Harald Seiz CEO of Karatbars International: Are Gold Medals Gold Metal? 

My name is Harald Seiz and I have been fascinated with gold for a very long time. I worked as a financial adviser in the 1980s and saw how wealthy clients used gold to build their wealth and protect against inflation. Now my firm in Stuttgart, Germany produces gold Karatbars in 1-, 2.5- and 5-gram weights.

So when I was watching two beautiful young German women in bikinis receive gold medals in beach volleyball during the 2016 Olympics, my first thought was “Are those real gold?”

When is a Gold Medal not a Gold Medal?
Imagine my surprise when I learned that an Olympic gold medal has almost no gold in it at all! The medals are made of silver, copper and gold, and there is almost twice as much copper in the medal as gold. Being in the gold business I expected the medals to be a gold alloy, but imagine my surprise when I learned they are only 1.3 percent gold.

The 2002 Olympic Games in Salt Lake City were even worse, even though Germany won more medals than any other country. The 12 gold medals each weighed 20 ounces (566 g), but contained only 6 grams of gold, meaning they were barely 1 percent gold. I’ve since learned that 6 grams is the minimum mandated by the International Olympic Committee and has become the standard amount in gold medals.

There is some history here.
The last time an Olympic gold medal was a gold medal was at the 1912 Olympics in Stockholm, Sweden. That solid gold medal weighed 26 grams and was worth about $15, or enough to take the every one of the 25 German medal winners out to dinner to celebrate.

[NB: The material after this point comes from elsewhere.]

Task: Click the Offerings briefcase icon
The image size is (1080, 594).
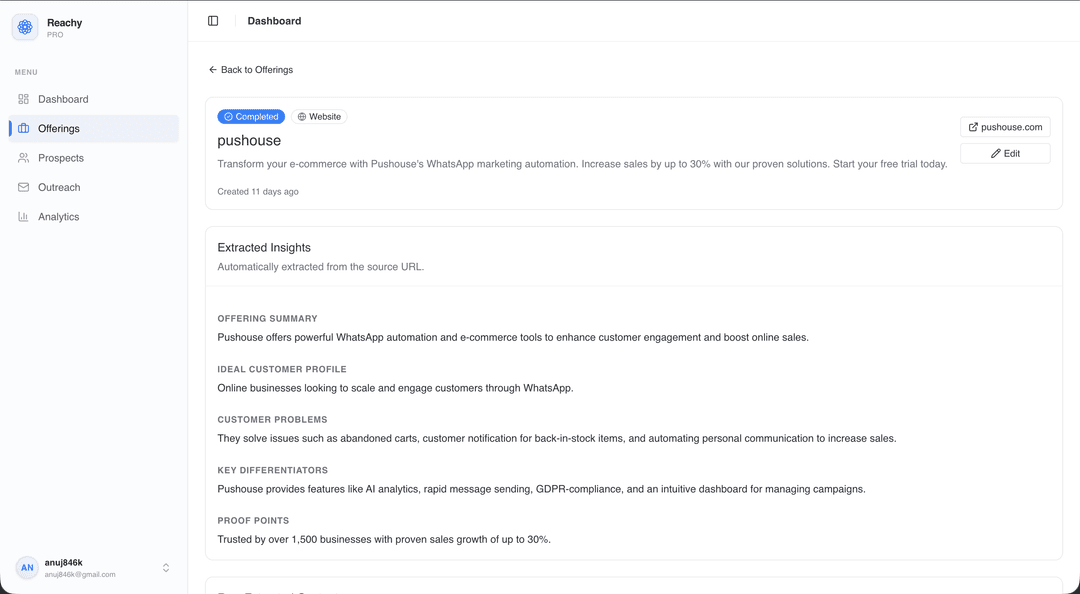Action: coord(23,129)
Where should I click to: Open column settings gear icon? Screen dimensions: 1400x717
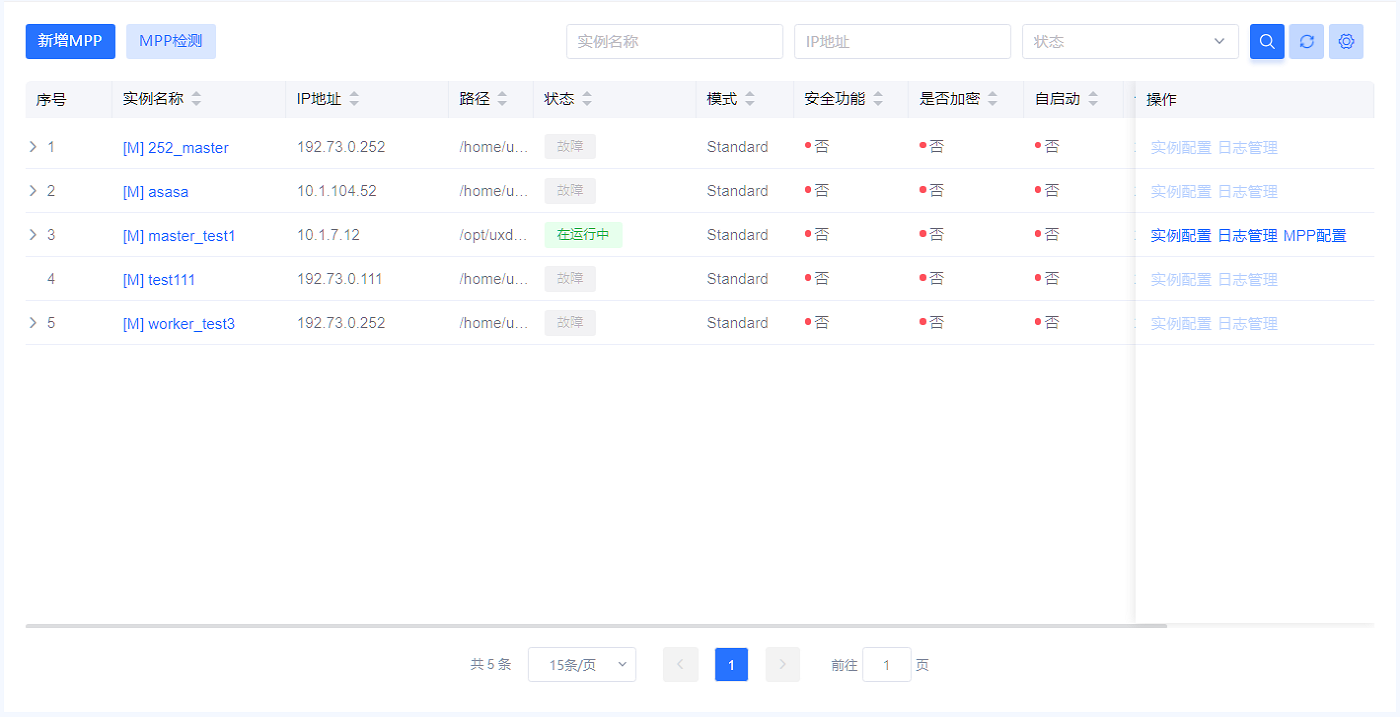1346,42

100 years later, at the time of the 2012 games in London, the 26 grams of gold in the Stockholm Olympic medal were worth around $1,100, which was enough to take 25 athletes out to a nice dinner.

Gold is the real winner.
This illustrates what I have learned about gold. It holds its value when measured by what it can buy. The price increase looks impressive, but the metal is still worth the same number of celebratory dinners.

Of course, Olympic gold medals are worth more than that to the athletes who win them and the fellow citizens who watch them on the podium as they are awarded.